Born in Minneapolis, Minn., on January 26, 1941, Joan Argertsinger was always intrigued by science, and her parents encouraged her to pursue her interests. After graduating from an all-girls high school, she continued on to Antioch College in Ohio where she received her B.S. in chemistry. Convinced that as a woman she would never have the opportunity to run her own lab, she resolved to become an M.D. and was accepted to Harvard Medical School. However, after a summer job in a laboratory at the University of Minnesota under the supervision of cell biologist Joseph Gall, she applied instead to Harvard’s new program in biochemistry and molecular biology.

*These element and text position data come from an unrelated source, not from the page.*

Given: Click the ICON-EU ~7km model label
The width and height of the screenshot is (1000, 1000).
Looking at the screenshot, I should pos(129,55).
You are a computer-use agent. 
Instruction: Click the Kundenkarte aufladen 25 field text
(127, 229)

At Harvard, she met Thomas Steitz, an X-ray crystallographer. The couple married in 1966 and, after finishing their doctorates, moved in 1967 from Cambridge, Mass., to Cambridge, England, for postdoctoral work at the Medical Research Council Laboratory of Molecular Biology. There, Steitz made her first mark as an independent investigator by locating three translation “start points” on bacteriophage mRNA. However, when Tom was offered a position at Berkeley and inquired about a similar opportunity for his wife, he was told that women did not want jobs and that there was not one for Joan. In 1970, both Joan and her husband were offered positions at Yale University, and she joined the department of molecular biophysics and biochemistry, first as an assistant professor and later as an associate and full professor. In New Haven, Steitz began her groundbreaking and now famous research on the function of small nuclear ribonucleoproteins (snRNPS) in pre-mRNA splicing. In 1986, she also became an investigator for the Howard Hughes Medical Institute (HHMI).

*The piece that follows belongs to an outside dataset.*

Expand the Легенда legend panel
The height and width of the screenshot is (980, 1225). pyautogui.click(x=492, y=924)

In addition to being one of the first two women scientists to receive the Albany Medical Center Prize in Medicine and Biomedical Research (2008), America’s largest prize in medicine, Dr. Joan Steitz has been honored by many awards including the Eli Lilly Award in Biological Chemistry (1976), the U.S. Steel Foundation Award in Molecular Biology (1982), membership in the Nation Academy of Sciences (1983), the National Medal of Science (1986), the Novartis-Drew Award in Biomedical research (1999), the FASEB Excellence in Science Award (2003) the RNA Society Lifetime Achievement Award (2004), the ASCB’s highest scientific honor, the E.B. Wilson Medal (2005), the National Cancer Institute’s Rosalind E. Franklin Award for Women in Science, National Cancer Institute (2006), the Gairdner International Prize (2006), and 11 honorary doctorates. In 2012, Dr. Steitz was awarded the Pearl Meister Greengard Prize and the Vanderbilt Prize in Biomedical Science. Both awards honor not only her pioneering work with RNA but also her commitment to advancing the careers of women scientists.

Dr. Joan Steitz is Sterling Professor of Molecular Biophysics and Biochemistry at Yale University and continues her work with the HHMI and advocates for gender equity in the sciences.